Saturday 23 May 2009

On Pork Pies

Nelly gave me a small pork pie this afternoon. I don't often eat pork pies, perhaps one every 7 years or so, because I find them quite horrible. This has not always been so.



I spent all of the Eighties in Southern California, first in Los Angeles, then in Orange County. Southern California has many things to recommend it, but there were a few items of British culture I sorely missed.

Manchester United - the general manager of the outfit I worked for in L.A. liked to take the piss, especially when it came to the quaint customs of the English. Take soccer, for example. The fact that the outcome of a football match could result in a 0-0 just had him hooting with hilarity. Went to a few Dodgers games, and I enjoyed that, but it weren't no substitute for standing in the Stretford Paddock at Old Trafford with my mate Jud, watching Best, Law and Charlton.

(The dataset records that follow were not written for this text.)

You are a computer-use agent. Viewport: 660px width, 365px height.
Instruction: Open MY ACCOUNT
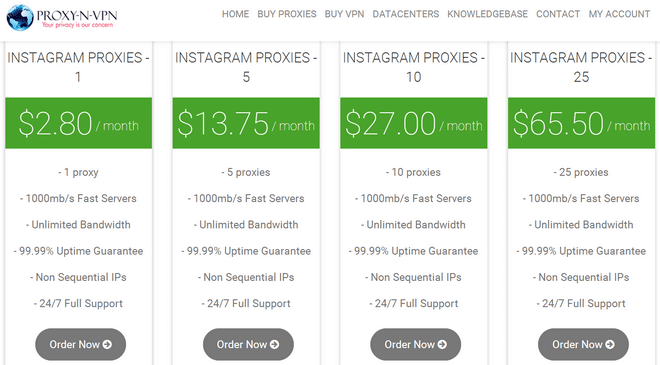619,14
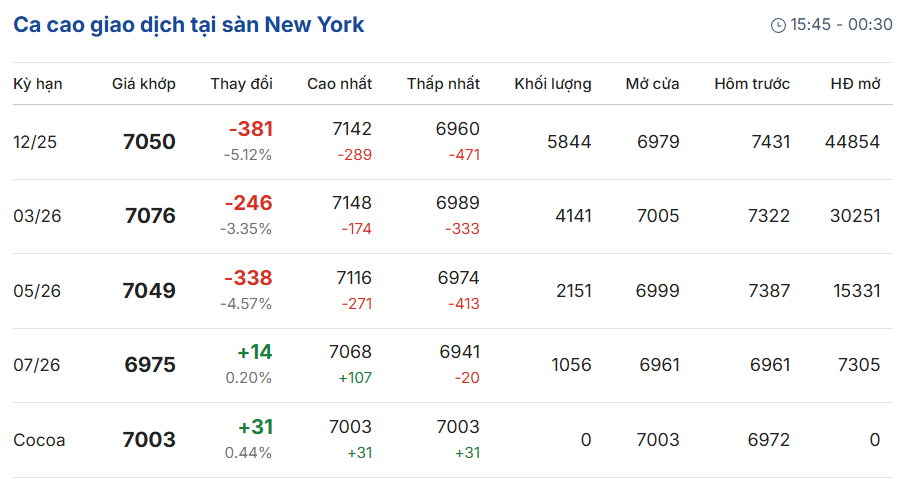Click the clock icon beside trading hours

coord(778,25)
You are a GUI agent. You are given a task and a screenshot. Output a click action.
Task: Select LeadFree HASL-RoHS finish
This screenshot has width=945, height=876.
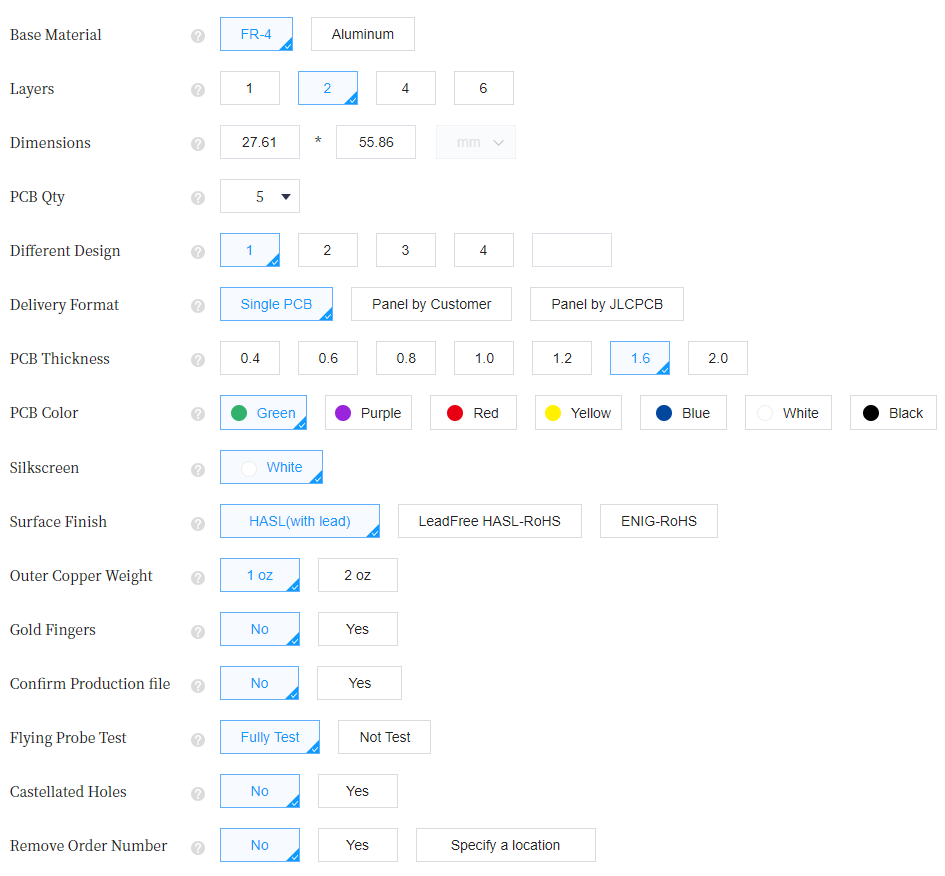[489, 521]
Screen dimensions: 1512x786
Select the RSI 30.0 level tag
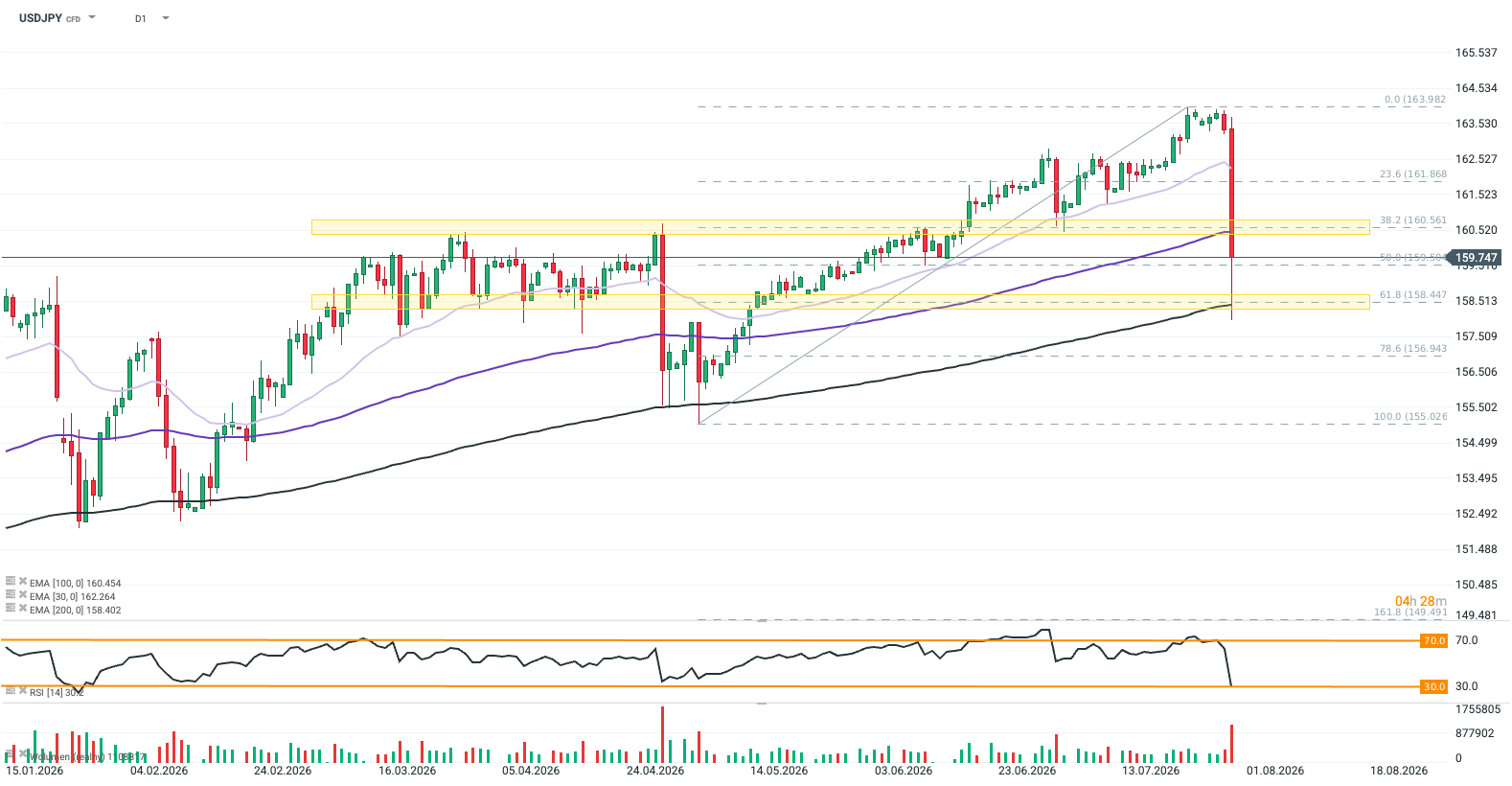pyautogui.click(x=1434, y=686)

Liverpool were winning everything during the time I spent in the U.S., but that situation has since been redressed I think.

Coronation Street - everyone in our gang avidly followed Correr. Jud and I even organised a Coronation Street Party, which apparently was a great success and the photos emphatically bear that out. I wound up not attending after a row with my date. Jud went as Alf.

Living in the U.S. back then with as yet no Internet, one relied on updates via phone conversations and letters from England. Returning to Blighty in the early nineties I persevered with Correr up until the plotline concerning Mavis and Derek and a missing garden gnome - I've watched just the one episode since then, the one in which Gail's serial killer husband met his end, predictably, in the canal.

Pork pies - pork pies, along with bacon and sausages, as we know them, don't exist in the U.S. I was tipped off by an English acquaintance to the existence of an English butcher in Chino, who did pork pies, and Topper and I would drive the 70-mile round trip to get our greedy gobs on them. Nowadays of course I realise that pork pies, at least the ones you get in the supermarket, are dry, tasteless and unpleasant, and perhaps they always were.

I ate Nelly's offering today and it was quite nice, an acceptably good pork pie. I notice there's jelly in it, and this definately helps. Has jelly in pork pies been outlawed, for our own good?